*GIVEN PASSAGE*:
It is learnt that a petition filed by Waheed Shahzad stated that Mini Budget announced by the FBR through Notification S.R.O 136(I)/2015 dated 13.02.2015 introducing new Table in Part II of First Schedule to the Income Tax Ordinance, 2001, is simply nothing but exploiting the powers available with executives to fill the budgetary gaps by changing tax rates unlawfully without Parliamentary approval.
Under the SRO.136(I)/2015, the FBR has imposed higher rates of withholding taxes for importers and service providers, who are non-filers of income tax returns covering companies providing services, non-corporate service providers, importers of remeltable steel, potassic fertilisers, urea, pulses, commercial importers under SRO.125(I)/ 2011 and import of ships by ship breakers.
The petition added that in Pakistan there is no tax collection system but only "tax sharing" exists in which the exchequer is never a major beneficiary. By withdrawing tax measures or changing the tax regimes through Statutory Regulatory Orders (SROs), the FBR is involved in subverting the authority of the Parliament. Nowhere in the world, delegated power, is available to an executive authority to undo laws passed by Parliament through SROs. Tax liability of a person can only be determined/ altered/re-determined by the Parliament. The interpretation of law is the sole prerogative of the Courts with the Supreme Court having the final say in the matter. In Pakistan, over the years, FBR has surreptitiously usurped a significant part of the lawmaking powers of the Parliament and has resorted to arbitrary and incompetent lawmaking on its own by misusing provisions of the Ordinance. SROs are the devices employed by the tax machinery. The negative fallout on revenue mobilisation of these practices has been enormous and is one important reason why the tax to GDP ratio has deteriorated so significantly in recent years.
Article 162 of the Constitution debars even the National Assembly to grant tax exemptions or concessions without prior approval of the President. The power to issue SROs delegated to the Federal Government by the Parliament is blatant violation of law. How can the Parliament delegate a power which cannot be exercised by itself without the prior sanction of the President? Principle of "no taxation without representation", embodied in Article 77 read with Article 162 of the Constitution, is violated by the Respondents (tax department). Enforcement of Rule of Law determines the failure or success of a society. Article 77 of the Constitution says that "no tax shall be levied for the purposes of the Federation except by or under the authority of the Act of Parliament". LHC order states "The challenge in this petition is to the issuance of a notification dated 13.02.2015 SRO No 136(I)/2015 which has been issued under exercise of the powers conferred by subsection 3 of section 159 of the Income Tax Ordinance, 2001 (the Ordinance, 2001). By Finance Act, 2015 subsection 3 of section 159 of the Ordinance, 2001 has been deleted. Therefore, this power does not vest in the Federal Board of Revenue any more. In this view of the matter this petition has borne fruit has become infructuous, disposed of."

*WORK INSTRUCTIONS*:
1) Using the passage about the tax petition, decide whether each statement agrees with it: (a) the notification was dated 13.02.2015; (b) the higher withholding rates target importers and service providers who file income tax returns; (c) the Finance Act, 2015 removed subsection 3 of section 159. Answer yes or no for each, quoting the words that settle it.
2) Copy the passage about the tax petition word for word, starting with "It is learnt" and going on through "without Parliamentary approval.".
3) In one to three sentences, explain why the passage about the tax petition says the Federal Board of Revenue no longer holds the power under which the notification was issued.
The lines that come after this passage have nothing to do with it.

*COLLECTED MATERIAL*:
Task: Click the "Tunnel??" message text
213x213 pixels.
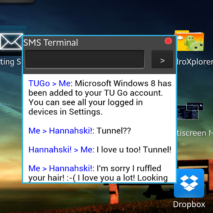Action: click(114, 131)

*WORKED SOLUTIONS*:
1)
(a) Yes: "Notification S.R.O 136(I)/2015 dated 13.02.2015"
(b) No: "who are non-filers of income tax returns"
(c) Yes: "By Finance Act, 2015 subsection 3 of section 159 of the Ordinance, 2001 has been deleted."

2)
It is learnt that a petition filed by Waheed Shahzad stated that Mini Budget announced by the FBR through Notification S.R.O 136(I)/2015 dated 13.02.2015 introducing new Table in Part II of First Schedule to the Income Tax Ordinance, 2001, is simply nothing but exploiting the powers available with executives to fill the budgetary gaps by changing tax rates unlawfully without Parliamentary approval.

3) The notification was issued under subsection 3 of section 159 of the Income Tax Ordinance, 2001. The Finance Act, 2015 deleted that subsection, so the power no longer vests in the Federal Board of Revenue.